En Bolivia, nuestra forma de entender la ley siempre fue curiosa y pintoresca, puesto que, nos sentimos impermeabilizados ante toda evento o hecho que procure regular nuestra conducta en sociedad, siendo más bien la viveza criolla la forma en la que lidiamos con cualquier imposición o yugo normativo. Pero cuestionar la institución porque los seres humanos a su cargo no responden al deber ser constitucional, sino más bien a sus apetitos personales, es pues ser simplista o no reconocer que la base institucional de toda democracia es su ente legislativo, que responde a dos razones básicas para justificar su existencia: a) es la instancia de representación popular de las distintas fuerzas políticas que en el caso boliviano se materializa en tres posibilidades, acceder al legislativo a través de un partido político, una agrupación ciudadana o un pueblo indígena originario campesino  y b) es el contrapeso material y sustancial del órgano ejecutivo que ante la dinamicidad de sus características suele mostrarse como la única parte visible del Estado.

 

Es mayúsculo el descrédito de los asambleístas que no es para nadie sorpresa el burlarse de ellos, aunque esa sátira desnuda las falencias del sistema mismo, que reproduce el abuso a partir de las prerrogrativas establecidas en sus reglamentos.

 

No hay una receta para lograr el éxito institucional de una Asamblea Legislativa, mucho menos si lleva como apelativo “Plurinacional”, pues los pareceres políticos serán tan variopintos como exultantes en demostrar poder sobre otros órganos, personas o instituciones. Sin embargo, hay una constante que debe seguirse para resguardar la credibilidad de la misma, y esta es no perder su espíritu deliberante, es decir, discutir ideas, propuestas, argumentos que mejoren la razón de ser de las leyes; cuando se carece de este elemento, el legislativo es un cuerpo sin alma que se enajena ante los deseos politiqueros de circunstanciales asambleístas. Sumado a ello es menester profesionalizar la burocracia que acompaña a los legisladores, no se malentienda con requerir de las personas que ingresan al servicio público, un título en tal o cual profesión, es lo de menos dada la calidad de enseñanza superior que posee nuestro país; me refiero al hecho de exigir profesionales en sentido concreto, que se hayan especializado en temáticas como la técnica legislativa, la producción normativa, el análisis, interpretación o argumentación constitucional, pero sobre todo con pensamiento crítico y vocación de servicio.

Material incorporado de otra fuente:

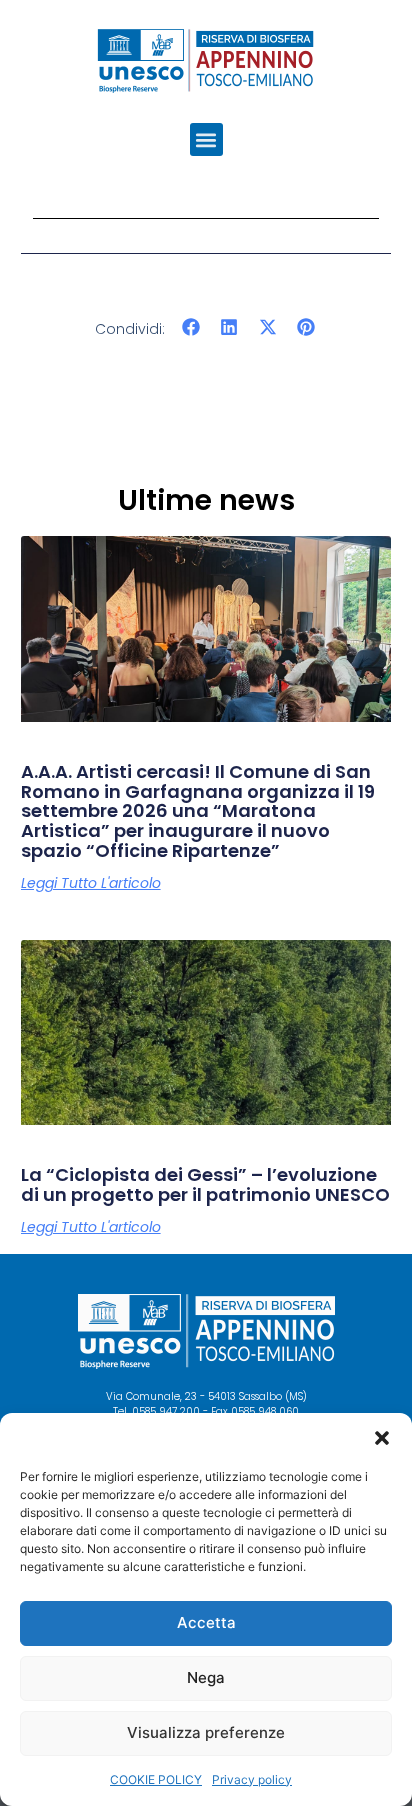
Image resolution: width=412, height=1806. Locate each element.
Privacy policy (252, 1779)
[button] (382, 1438)
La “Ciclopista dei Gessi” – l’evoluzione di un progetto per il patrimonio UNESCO (205, 1184)
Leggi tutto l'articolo (91, 883)
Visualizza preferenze (206, 1732)
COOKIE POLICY (156, 1779)
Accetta (206, 1622)
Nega (206, 1677)
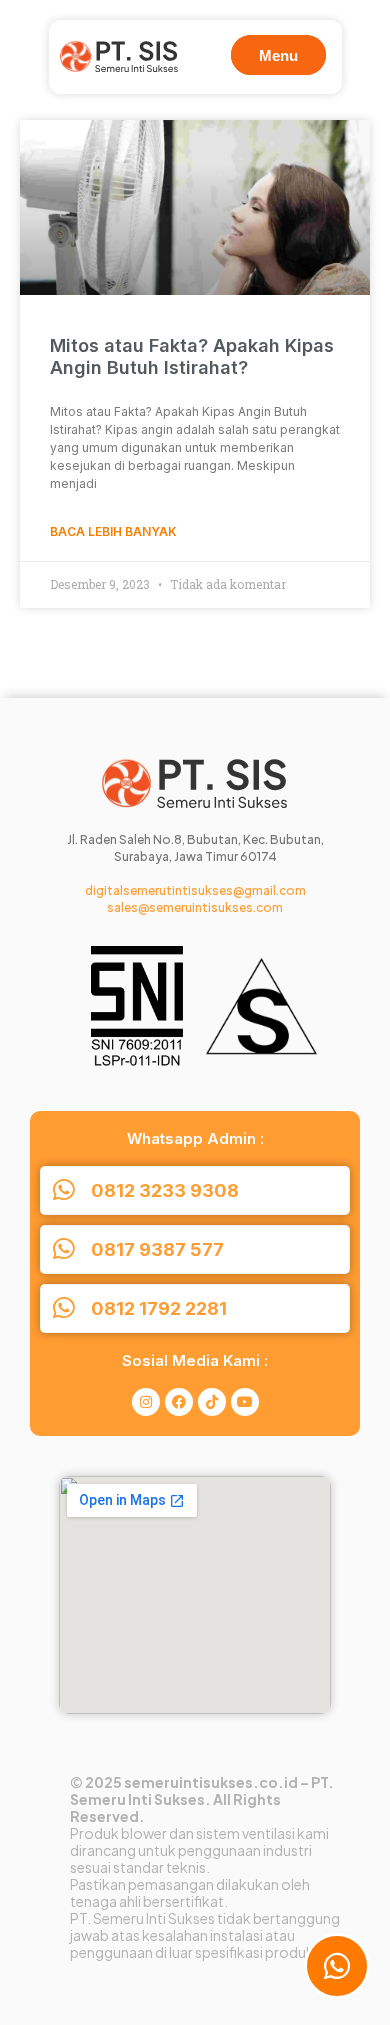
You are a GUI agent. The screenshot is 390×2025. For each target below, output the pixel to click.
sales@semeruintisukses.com (195, 907)
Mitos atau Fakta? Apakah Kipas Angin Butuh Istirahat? (192, 356)
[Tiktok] (212, 1402)
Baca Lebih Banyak (113, 531)
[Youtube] (245, 1402)
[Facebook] (179, 1402)
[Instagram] (146, 1402)
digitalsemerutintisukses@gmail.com (195, 890)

Puede sonar correcto oír sumarse a las voces que exigen un cierre de la Asamblea Legislativa Plurinacional, no obstante, mucho mejor es plantear propuestas de transformación de ese órgano del Estado, o ser exigentes como ciudadanos al momento de votar por cual o tal candidato que sonríe en su gigantografía pero no se acerca en lo mínimo al perfil del legislador que Bolivia espera o necesita.